I've been reading a lot about Bayesian Analysis and there is something that is not quite clicking for me with respect to the motivation for using MCMC.
Assume we are doing analysis of the form: P(Hypothesis | Data) = ( (P(Data | Hypothesis) * P(Hypothesis) )/ P (Data)
I understand that it may be an intractable problem to calculate P (Data) using analytical methods due to the complexity of the integral.
With MCMC, my understanding is that we:
- Choose a random proposed starting value for the hypothesis.
- Calculate (P(Data | Hypothesis) * P(Hypothesis) (just the numerator of the right hand side of the equation).
- Choose another value for the hypothesis that will be a delta from the first value based on a number selected from a proposal distribution and again calculate (P(Data | Hypothesis) * P(Hypothesis)
- If the calculated value is higher, accept the proposed value of the hypothesis.
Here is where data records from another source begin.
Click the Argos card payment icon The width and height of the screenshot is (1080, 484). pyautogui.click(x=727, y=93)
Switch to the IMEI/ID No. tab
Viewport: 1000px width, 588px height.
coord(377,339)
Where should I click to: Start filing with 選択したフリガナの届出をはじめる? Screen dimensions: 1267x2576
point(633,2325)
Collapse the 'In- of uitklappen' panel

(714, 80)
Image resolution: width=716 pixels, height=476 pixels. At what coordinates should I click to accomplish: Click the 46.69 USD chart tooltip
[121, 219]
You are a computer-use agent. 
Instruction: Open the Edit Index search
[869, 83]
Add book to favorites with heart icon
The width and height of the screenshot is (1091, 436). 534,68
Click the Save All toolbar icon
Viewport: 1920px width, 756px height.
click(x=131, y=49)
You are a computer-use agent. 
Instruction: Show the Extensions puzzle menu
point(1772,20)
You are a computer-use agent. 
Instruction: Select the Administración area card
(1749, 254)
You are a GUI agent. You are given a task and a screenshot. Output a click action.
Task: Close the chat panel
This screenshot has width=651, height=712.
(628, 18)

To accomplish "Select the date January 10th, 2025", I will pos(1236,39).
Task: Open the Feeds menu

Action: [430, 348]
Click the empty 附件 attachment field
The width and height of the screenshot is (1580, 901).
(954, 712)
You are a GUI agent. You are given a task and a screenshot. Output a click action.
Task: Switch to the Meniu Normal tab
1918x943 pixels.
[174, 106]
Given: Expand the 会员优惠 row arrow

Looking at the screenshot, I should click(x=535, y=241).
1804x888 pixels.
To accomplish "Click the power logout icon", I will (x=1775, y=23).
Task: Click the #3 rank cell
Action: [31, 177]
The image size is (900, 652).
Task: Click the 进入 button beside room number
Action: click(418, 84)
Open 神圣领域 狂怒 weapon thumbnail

If the value is lower, accept or reject it on a probabilistic basis.
- Repeat many times. Put all of the accepted values of the hypothesis into a histogram and then normalize it to turn it into a PDF which becomes your estimate of the posterior.
Basically, we are saying:
- We are going to run an algorithm which will try many proposed values of the hypothesis. The algorithm will search the entire space of possible values of the hypothesis but will visit values that correspond to areas with a higher probability density more frequently. Therefore, by binning and counting the results, we can infer the shape the of the probability density function.
I understand all of that but I don't understand why we are doing it instead of a different approach. Wouldn't it be a lot simpler to do this instead?
- Set lower and upper bounds for the value of the hypothesis.
- Choose 10,000 values that are equally distributed between those two bounds.
- Calculate (P(Data | Hypothesis) * P(Hypothesis) for each value.
- Plot the values on a chart.
- Run some quick diagnostics to be sure you have chosen reasonable bounds (e.g. there is an area of higher values somewhere in the middle and values that are much much smaller at the upper and lower bounds.)
- Normalize the chart so that area underneath it is equal to 1. At that point, wouldn't the chart be equal to the probability density function calculated by MCMC but without all the complexity?
Is my problem that I am thinking of this for a simple example (e.g. where there are one or two parameters and it is reasonably easy to guess reasonable bounds) but it quickly becomes computationally inefficient for real-world problems? Or is my problem more fundamental and I am completely misunderstanding the situation?